§ Extract provided
=-=-=

Size: This print measures 130mm across 120mm deep and is 70mm high..    The two internal component parts were designed to house separate battery and speaker areas.   The internal wall created to divide the two is 5mm thick and is placed 50mm from the outside wall at the shorter end.    There were additional external holes placed for the button speaker to be outside of the box so it could be switched on and off without the entire box being opened.   This design is undergone a significant re-design since it was originally printed, and before the print has already been reduced in size to 50% of what is shown here, as this will still allow to have all of the needed aspects of the design and also allow for transport of a number of the devices at one time.
Time frame: Fourteen hours - this is reflective of the size of the project - version 4.0 will be halved.
What we would do differently/Next steps for students: This is already been updated to reduce the size of the print considerably to make the box more compact.   Experimenting with the lid to ensure that it works and emits the sound and protects the box.

Sunday, September 8, 2019

3D Printed Sound Lure - Version 2.0

Above: The sound chip and the first stage of box protection
Challenge: To produce a box to allow a sound lure to be deployed outside - the box needs to be water proofed to reduce the chance that water can damage the electronics contained within the box.
Background: This is a significant project for the students in our classroom utilizing the 3D Printers to produce custom made boxes for sound lures that we are producing to work in conjunction with traditional traps for pests.   These pests are significant in New Zealand - as introduced initially to control rabbits they subsequently turned their attention to preying on native New Zealand bird species.   As a result of our work with local agencies we have looked at using technology to make these traps more effective - by using electronics to lure the predators towards traditional traps.   These sound lures require basic or medium level electronics that need to be deployed outside in the elements - we already know from repeated testing that the 3D Print filament will not be weathered the issue is whether or not the students can successfully soundproof the box while also allowing the sound from
The middle of the design to project the sound chip
the box to be heard to allow predators to hear it.   This is involving all students in the classroom, who are ten or eleven years old, to design boxes to hold the electronics.   This is not as straightforward as it seems as we have not completed the electronics project part yet - so the designs need to be flexible so that they can be adaptable for different sized chips.   In this design shown the chip is a greeting card sized chip that would produce a sound similar to a one watt speaker.   The balance between water proofing and adding the ability to disperse sound is providing challenging and once the electronics are confirmed the challenge will need to be adaptable to be completed successfully.  This is an ongoing project that our student will continue to be working on for a considerable length of time (the project
itself it is not anticipated that will be completed before the end of the 2019 Calendar Year.   The designs at present represent the students understanding of 'waterproofing' and need to be reflective of moisture as opposed to rain, as we have a 'roof' design shown in this process which does not overlap the base.

=-=-=

§ Dataset content
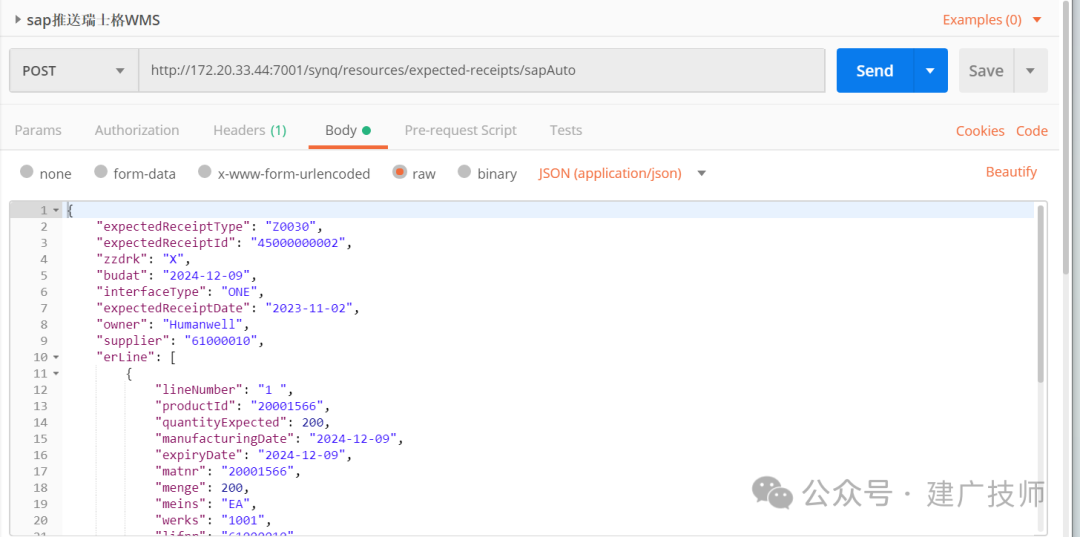1080x537 pixels.
Task: Open the Send button dropdown arrow
Action: coord(931,70)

=-=-=

§ Required actions
1. Could you set down, word for word, the part of the sound lure write-up that begins with the words containing "Sunday, September 8, 2019" and ends with "within the box."?
2. Can you take the sound lure write-up further, picking up after its last sentence?
None of the lines has anything to do with the sound lure write-up.

§ Solved tasks
1.
Sunday, September 8, 2019

3D Printed Sound Lure - Version 2.0

Above: The sound chip and the first stage of box protection
Challenge: To produce a box to allow a sound lure to be deployed outside - the box needs to be water proofed to reduce the chance that water can damage the electronics contained within the box.

2.
Middle Design - Showing the holes: are these two large
Level of Difficulty: High - this concept while it appears straightforward has a number of factors involved in it the most difficult is the balance between allowing the sound to be emitted from the box but not to allow water or moisture in particular to enter the box and have an affect on the electronics.   Traditionally designing the holes in 3D Printing design programs may ultimately not work and we suspect at this point that we may have to look at drilling into a solid box base with a drill with a small width to have the best results (this will be tested in the field later in the year to confirm).
Size: This print was completed in three main component pieces which are shown in the three main pictures with this post.   The base of the design which contains the part where the chip is located is a simple box design.   It is 80mm long 50mm wide and 10mm high.   The width of the sides of the box is 5mm.   The middle stage of the box, as shown in the second pictures has similar dimensions as listed above with the expectation of it being a solid block (with of course the five holes that are thought it).    The third component part is the roof.   This design was devised on the basis of a traditional sloping roof, with a basic triangular shape and four columns that were for the roof to be placed on the middle section.  The roof is 30mm high at its top point and the columns are 20mm high.   The dimensions of the roof are designed to work with the base.
Time Frame: The print, in its three component pieces were printed as a single job which took six hours.   There could have been a little additional attention paid to its dimensions (see below).
What we would do differently/next steps for the students: The roof does not extend over the base of the design - so the practical attention to detail would be if this was effective (obviously as we know that rain does not fall straight down, but when wind is included can come in from the angle, this provides limited protection).   The five holes that were introduced to allow the sound to come out from the microchip were not co-ordinated with the columns to hold the roof up - some of the holes underneath were covered completely by the support for the roof.   Sound testing will lead to this being considerable redesigned.

Sunday, September 1, 2019

3D Printed Customised Sound Lure Case

Above: Design shown in profile with light sensor option.
Challenge: To produce a sound lure case with 3D Printing that would protect the electronic circuitry but also allow a sound lure to operate.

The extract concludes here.